Response to Understanding Video Games Chapter 6

chris anders
The Languages of Video Games
3 min readJan 22, 2019

This is a response to a chapter of the book, “Understanding Video Games” by Simon Edenfeldt-Nielsen et al. I’m not quite sure what the expectations for our responses are supposed to be so I’ll just write about points of interest in the chapter and what they mean to me. I’ll also comment on ideas that occurred to me as I read the chapter.

The first part of this chapter discusses the place and perception of video games in our culture. Mainstream media tends to always give video games and video game culture short thrift as tends to happen with most types of market driven art. It seems to me that the mainstream media is a little hypocritical in this respect as they are themselves market drive. It is actually pretty funny when you think about it because often the media runs stories about the dangers video games can cause to our society; obesity, antisocial behavior, and a propensity towards violence. This is shoddy journalism.
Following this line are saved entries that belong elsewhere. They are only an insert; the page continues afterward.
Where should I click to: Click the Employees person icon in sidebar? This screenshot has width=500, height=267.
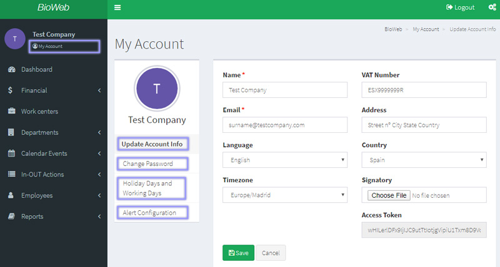(x=11, y=195)
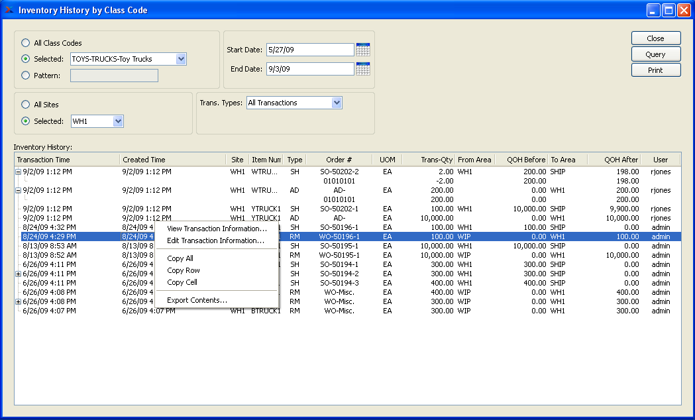Expand the Trans. Types dropdown

tap(337, 103)
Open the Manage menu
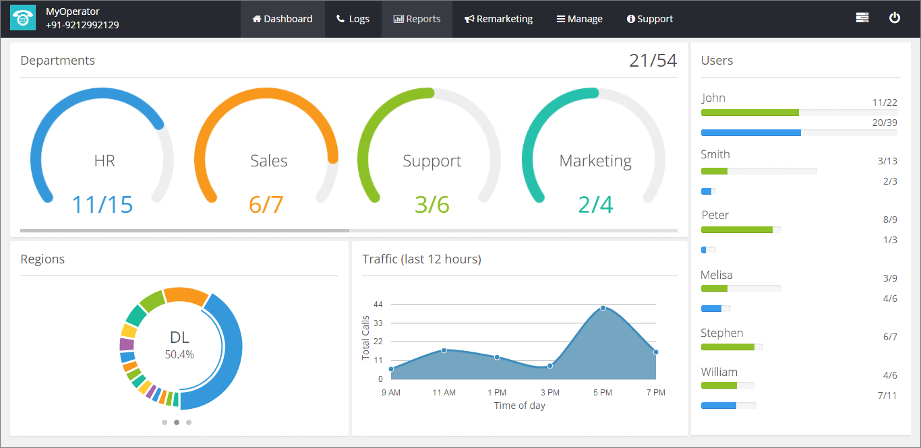Image resolution: width=921 pixels, height=448 pixels. coord(578,18)
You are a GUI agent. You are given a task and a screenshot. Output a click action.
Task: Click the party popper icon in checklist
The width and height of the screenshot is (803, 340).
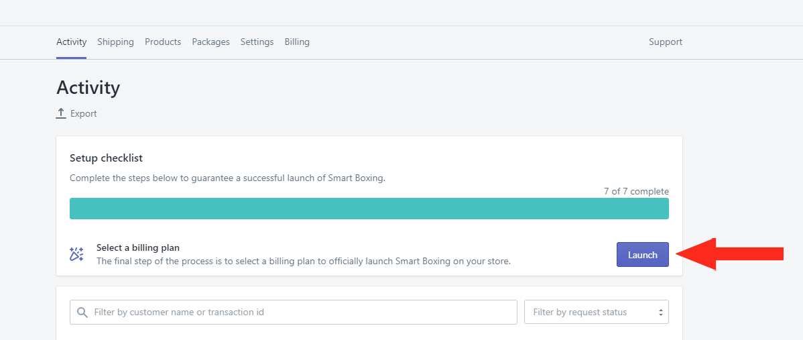coord(76,254)
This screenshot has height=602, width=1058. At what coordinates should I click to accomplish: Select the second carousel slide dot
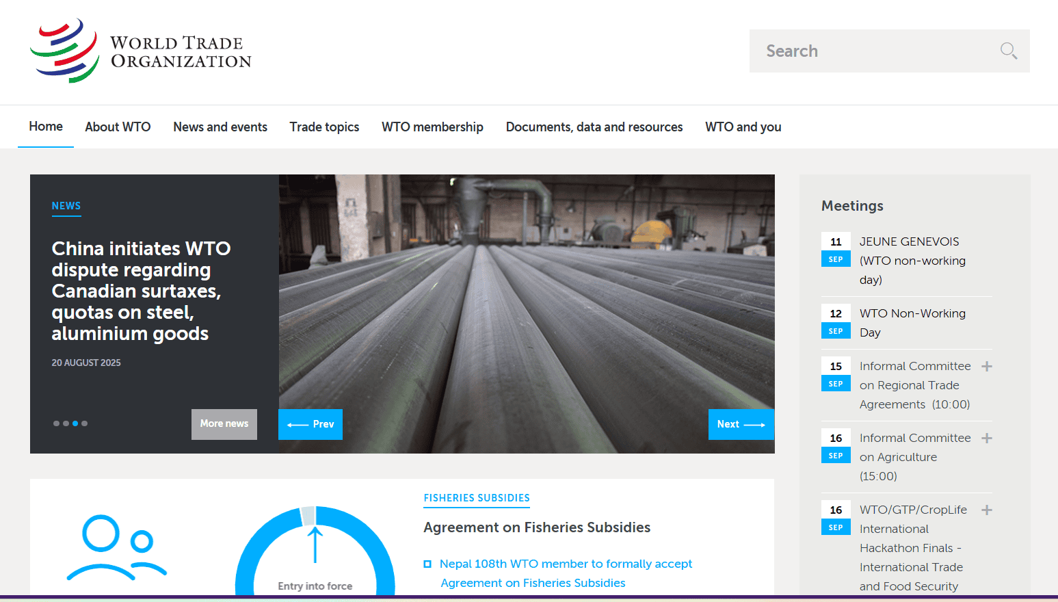pos(66,423)
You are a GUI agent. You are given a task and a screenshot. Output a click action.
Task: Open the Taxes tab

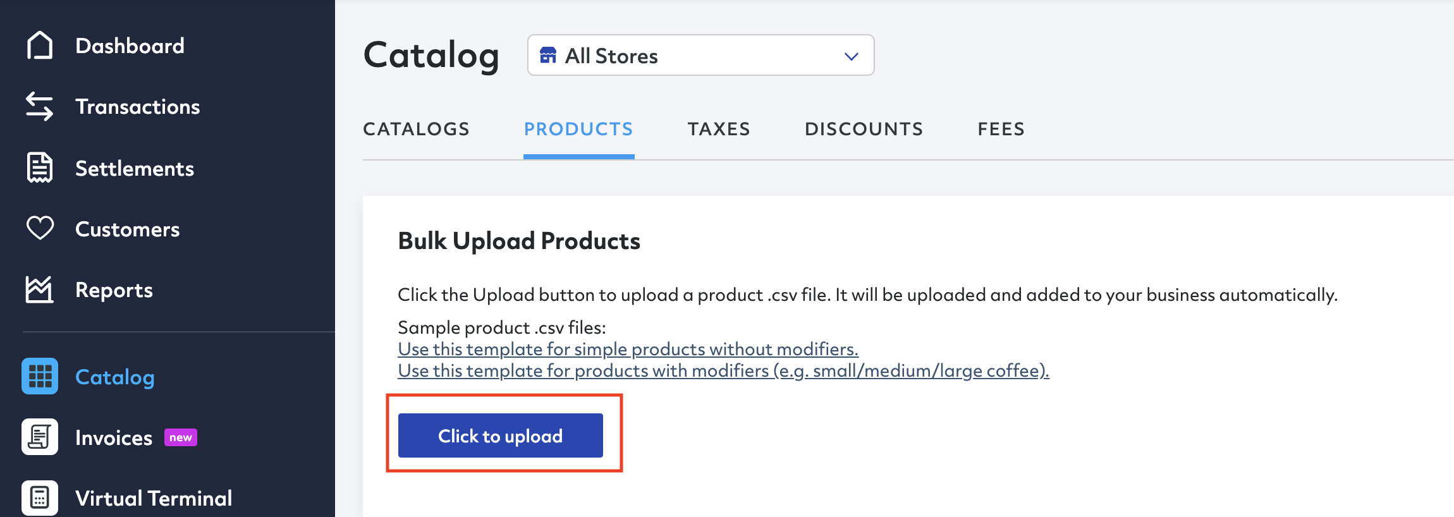pos(719,129)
The only reason the media has been able to get away with such salaciousness is because video game can not sue for libel.

Video games, to me, are an art form that appropriates any and all other forms of art and pop culture and returns it to us in an interactive form. Now that games are reaching a larger audience they are becoming their own art form and influencing other forms of art in its own right. Slowly, video games are earning legitimacy as an art form, but, as with all new forms of art, the dinosaurs of the past will disparage anything that they do not understand.

A common complaint about video games in culture is the objectification of women. I completely understand this perspective. The problem with finding a better way forward comes not from programmers unwillingness to become more inclusive, but an inability to have a foundation of understanding to enact those progressive changes. As society slowly claws its way out of the ignorance and sexism of the past, video games will find their way as well. After all, art is a reflection of society and video games are just the results of the common mindset of the people, particularly the attitude of people in places of power.

On the subject of violence in video games. I never saw this aspect of gaming in any way dangerous. Regardless of how realistic graphics can get, even if they were life like, people still have a general disconnect to gaming. There is no confusion between fantasy and reality. When everyone was up in arms about the violence of the fatalities in the mortal combat series, no one asked the people playing the game why they enjoyed it so much. If they had they would have found that people gained enjoyment for a multitude of reasons and none of them were for blood sport. The combination of controller sequences had first to be discovered, and then they had to be implemented in the correct way at the correct time. This would garner respect from your fellow gamers. It was really just an aspect of showmanship, “not only did I just beat you, I’m going to show you just how well I beat you.” The violence was not the goal, and the differences in the fatalities was mostly just comedic. Again, these complaints and warnings come to us with no empirical evidence to support them.

These are just a few thoughts on portions of this chapter of the book. I am relatively certain that my ideas on the other subjects in this chapter that I did not discuss will find there way onto this publication in the near future.